» ACTIVITY: Nothing but the lines from the one containing "Viewport: 1898px width, 1064px height." through the end of the data below may appear in the response, each one exact.

» GIVEN RECORDS:
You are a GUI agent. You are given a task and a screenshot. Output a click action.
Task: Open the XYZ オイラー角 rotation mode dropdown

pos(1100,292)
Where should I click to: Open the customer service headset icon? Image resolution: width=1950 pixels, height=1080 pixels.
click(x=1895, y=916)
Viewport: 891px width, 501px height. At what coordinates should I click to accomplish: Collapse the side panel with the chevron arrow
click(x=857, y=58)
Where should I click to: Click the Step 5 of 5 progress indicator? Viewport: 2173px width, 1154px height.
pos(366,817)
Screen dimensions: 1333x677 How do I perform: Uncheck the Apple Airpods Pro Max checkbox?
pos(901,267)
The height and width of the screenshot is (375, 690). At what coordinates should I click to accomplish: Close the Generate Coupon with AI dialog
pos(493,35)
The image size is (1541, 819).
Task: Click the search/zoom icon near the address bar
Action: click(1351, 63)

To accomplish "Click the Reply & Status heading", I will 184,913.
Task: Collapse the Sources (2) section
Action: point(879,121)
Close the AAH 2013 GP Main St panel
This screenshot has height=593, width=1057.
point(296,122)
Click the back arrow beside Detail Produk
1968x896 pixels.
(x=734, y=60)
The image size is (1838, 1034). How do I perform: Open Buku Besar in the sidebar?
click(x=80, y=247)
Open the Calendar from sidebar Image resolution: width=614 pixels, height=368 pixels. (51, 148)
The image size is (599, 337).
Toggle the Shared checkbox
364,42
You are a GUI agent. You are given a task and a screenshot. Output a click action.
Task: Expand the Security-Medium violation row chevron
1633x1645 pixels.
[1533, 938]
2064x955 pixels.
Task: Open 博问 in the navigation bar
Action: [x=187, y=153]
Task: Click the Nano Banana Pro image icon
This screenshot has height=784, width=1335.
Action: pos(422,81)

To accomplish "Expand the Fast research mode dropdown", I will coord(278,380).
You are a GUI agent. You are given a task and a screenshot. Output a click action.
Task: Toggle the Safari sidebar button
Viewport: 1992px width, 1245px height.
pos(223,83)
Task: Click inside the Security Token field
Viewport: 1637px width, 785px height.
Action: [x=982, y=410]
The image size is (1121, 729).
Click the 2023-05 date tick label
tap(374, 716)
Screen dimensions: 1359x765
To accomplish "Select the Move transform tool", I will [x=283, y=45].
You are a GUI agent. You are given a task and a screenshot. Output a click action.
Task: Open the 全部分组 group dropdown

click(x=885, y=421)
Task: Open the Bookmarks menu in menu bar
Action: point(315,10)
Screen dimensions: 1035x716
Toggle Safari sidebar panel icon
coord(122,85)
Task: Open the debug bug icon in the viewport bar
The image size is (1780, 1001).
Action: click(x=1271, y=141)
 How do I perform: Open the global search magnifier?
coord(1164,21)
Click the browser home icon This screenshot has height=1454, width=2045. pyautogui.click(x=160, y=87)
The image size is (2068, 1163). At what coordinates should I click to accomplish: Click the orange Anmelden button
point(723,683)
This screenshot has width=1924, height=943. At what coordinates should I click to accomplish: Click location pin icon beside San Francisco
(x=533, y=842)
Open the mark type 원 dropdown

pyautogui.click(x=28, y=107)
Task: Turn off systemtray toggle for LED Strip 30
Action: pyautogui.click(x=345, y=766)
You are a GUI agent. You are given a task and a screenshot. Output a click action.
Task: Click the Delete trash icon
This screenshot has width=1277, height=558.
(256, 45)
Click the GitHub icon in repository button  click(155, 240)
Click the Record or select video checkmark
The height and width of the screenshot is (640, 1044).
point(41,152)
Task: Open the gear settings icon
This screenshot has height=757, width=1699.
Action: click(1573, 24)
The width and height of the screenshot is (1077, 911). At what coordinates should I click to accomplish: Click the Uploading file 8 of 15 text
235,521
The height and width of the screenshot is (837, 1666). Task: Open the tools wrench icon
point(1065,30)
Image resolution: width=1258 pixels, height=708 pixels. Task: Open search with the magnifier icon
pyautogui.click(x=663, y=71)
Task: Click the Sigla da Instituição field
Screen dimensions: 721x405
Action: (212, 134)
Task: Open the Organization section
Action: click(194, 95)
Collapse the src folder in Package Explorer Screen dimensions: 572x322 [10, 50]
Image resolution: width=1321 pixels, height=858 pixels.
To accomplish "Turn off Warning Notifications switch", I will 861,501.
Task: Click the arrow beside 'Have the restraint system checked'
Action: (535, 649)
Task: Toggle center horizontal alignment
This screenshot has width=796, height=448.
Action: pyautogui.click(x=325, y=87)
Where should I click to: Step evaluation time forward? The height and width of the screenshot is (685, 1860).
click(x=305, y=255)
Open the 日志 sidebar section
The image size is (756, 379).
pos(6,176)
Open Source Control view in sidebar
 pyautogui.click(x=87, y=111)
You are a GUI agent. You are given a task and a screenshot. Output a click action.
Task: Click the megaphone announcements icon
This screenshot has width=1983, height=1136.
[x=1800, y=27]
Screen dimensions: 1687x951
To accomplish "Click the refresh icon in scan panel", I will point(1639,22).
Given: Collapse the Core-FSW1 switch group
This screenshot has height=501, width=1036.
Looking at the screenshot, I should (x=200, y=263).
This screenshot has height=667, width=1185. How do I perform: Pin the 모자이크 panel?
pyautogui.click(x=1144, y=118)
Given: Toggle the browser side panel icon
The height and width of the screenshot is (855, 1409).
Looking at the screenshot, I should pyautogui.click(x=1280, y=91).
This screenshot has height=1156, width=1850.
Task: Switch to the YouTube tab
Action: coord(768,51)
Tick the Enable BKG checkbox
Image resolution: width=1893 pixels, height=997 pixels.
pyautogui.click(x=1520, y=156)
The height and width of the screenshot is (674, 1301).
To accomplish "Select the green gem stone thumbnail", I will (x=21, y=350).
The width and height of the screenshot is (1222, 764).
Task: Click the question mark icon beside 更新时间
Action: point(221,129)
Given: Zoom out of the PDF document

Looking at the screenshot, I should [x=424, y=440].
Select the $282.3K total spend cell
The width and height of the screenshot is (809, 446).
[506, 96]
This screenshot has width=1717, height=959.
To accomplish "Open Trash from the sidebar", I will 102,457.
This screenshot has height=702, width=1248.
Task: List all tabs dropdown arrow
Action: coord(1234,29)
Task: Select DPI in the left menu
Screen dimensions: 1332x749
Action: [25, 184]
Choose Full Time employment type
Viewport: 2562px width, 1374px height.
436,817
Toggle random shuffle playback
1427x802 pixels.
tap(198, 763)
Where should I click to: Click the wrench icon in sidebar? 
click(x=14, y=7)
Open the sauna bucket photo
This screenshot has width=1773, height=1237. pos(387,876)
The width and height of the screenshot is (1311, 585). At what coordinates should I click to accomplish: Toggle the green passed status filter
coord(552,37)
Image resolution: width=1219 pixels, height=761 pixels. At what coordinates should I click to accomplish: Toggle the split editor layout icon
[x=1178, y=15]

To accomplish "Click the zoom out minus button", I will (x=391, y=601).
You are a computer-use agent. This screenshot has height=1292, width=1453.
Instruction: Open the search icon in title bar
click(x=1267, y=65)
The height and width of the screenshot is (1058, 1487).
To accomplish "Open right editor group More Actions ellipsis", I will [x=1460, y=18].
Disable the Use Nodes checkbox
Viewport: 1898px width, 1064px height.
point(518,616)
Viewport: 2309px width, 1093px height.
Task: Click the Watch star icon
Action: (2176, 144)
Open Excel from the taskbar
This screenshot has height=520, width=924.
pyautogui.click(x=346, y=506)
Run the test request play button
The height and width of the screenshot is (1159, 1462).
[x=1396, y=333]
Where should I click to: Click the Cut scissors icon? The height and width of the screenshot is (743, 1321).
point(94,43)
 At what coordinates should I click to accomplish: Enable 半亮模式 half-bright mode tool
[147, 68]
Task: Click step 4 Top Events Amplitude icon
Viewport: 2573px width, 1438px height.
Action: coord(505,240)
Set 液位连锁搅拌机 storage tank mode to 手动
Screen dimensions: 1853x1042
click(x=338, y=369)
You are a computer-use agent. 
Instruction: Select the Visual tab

» OUTPUT:
Viewport: 1898px width, 1064px height.
point(518,616)
Viewport: 2309px width, 1093px height.
Task: Click the Watch star icon
Action: (2176, 144)
Open Excel from the taskbar
This screenshot has height=520, width=924.
pyautogui.click(x=346, y=506)
Run the test request play button
The height and width of the screenshot is (1159, 1462).
[x=1396, y=333]
Where should I click to: Click the Cut scissors icon? The height and width of the screenshot is (743, 1321).
point(94,43)
 At what coordinates should I click to accomplish: Enable 半亮模式 half-bright mode tool
[147, 68]
Task: Click step 4 Top Events Amplitude icon
Viewport: 2573px width, 1438px height.
Action: coord(505,240)
Set 液位连锁搅拌机 storage tank mode to 手动
Screen dimensions: 1853x1042
click(x=338, y=369)
You are a computer-use agent. 
Instruction: Select the Visual tab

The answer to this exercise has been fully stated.